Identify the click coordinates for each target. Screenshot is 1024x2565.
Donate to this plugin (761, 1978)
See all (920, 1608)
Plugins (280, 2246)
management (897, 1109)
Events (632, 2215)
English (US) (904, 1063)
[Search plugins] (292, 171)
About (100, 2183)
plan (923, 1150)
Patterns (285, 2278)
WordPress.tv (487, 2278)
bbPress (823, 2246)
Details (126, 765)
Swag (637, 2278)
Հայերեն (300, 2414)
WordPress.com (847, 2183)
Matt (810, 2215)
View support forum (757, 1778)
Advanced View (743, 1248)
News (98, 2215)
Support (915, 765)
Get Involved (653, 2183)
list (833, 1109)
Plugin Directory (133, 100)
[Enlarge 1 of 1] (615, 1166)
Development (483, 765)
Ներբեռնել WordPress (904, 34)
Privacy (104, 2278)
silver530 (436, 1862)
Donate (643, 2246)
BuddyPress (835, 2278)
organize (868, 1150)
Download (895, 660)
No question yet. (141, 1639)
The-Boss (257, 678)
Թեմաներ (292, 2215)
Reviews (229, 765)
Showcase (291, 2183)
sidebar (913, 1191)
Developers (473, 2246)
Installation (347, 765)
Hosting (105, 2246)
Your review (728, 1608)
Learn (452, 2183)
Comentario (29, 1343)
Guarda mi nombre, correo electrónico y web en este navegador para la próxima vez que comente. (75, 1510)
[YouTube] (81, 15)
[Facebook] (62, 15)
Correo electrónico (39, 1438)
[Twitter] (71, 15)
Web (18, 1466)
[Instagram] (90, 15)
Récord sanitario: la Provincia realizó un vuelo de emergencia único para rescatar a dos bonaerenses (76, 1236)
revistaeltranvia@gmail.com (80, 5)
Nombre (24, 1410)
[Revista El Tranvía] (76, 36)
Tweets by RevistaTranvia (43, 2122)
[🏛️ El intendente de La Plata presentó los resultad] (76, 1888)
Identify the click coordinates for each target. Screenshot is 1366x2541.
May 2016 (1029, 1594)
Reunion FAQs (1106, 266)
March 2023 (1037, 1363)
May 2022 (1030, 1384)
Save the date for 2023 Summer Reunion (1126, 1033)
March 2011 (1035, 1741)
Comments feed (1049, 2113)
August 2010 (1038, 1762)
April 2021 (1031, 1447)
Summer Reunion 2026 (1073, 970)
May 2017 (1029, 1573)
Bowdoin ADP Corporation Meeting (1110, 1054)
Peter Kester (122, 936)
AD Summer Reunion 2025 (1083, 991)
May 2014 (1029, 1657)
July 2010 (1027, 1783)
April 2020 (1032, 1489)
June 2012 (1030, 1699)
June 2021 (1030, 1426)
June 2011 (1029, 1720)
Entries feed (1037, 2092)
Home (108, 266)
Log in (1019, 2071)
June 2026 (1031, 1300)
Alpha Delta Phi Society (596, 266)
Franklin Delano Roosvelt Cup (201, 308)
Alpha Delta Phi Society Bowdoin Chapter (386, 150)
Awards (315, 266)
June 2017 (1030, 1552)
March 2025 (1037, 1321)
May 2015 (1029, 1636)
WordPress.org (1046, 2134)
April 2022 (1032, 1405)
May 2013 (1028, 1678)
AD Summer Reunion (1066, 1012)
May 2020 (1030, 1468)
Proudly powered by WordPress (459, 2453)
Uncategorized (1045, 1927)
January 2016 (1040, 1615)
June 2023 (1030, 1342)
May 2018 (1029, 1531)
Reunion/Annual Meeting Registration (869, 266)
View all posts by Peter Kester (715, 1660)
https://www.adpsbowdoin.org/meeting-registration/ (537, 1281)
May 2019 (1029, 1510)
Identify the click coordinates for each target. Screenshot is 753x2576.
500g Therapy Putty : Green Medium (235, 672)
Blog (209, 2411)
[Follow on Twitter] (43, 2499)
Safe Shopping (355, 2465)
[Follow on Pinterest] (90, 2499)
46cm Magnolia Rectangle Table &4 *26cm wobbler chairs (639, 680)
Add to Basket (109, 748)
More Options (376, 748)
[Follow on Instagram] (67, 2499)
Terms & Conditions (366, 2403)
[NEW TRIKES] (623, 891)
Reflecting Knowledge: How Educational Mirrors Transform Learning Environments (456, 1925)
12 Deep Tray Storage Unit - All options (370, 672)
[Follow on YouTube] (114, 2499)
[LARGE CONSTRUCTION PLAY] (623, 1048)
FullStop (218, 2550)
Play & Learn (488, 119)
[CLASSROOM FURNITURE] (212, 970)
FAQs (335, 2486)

About this task
Go through the records above and return every line that holds the string "Summer".

Task solution
Save the date for 2023 Summer Reunion (1126, 1033)
Summer Reunion 2026 (1073, 970)
AD Summer Reunion 2025 (1083, 991)
AD Summer Reunion (1066, 1012)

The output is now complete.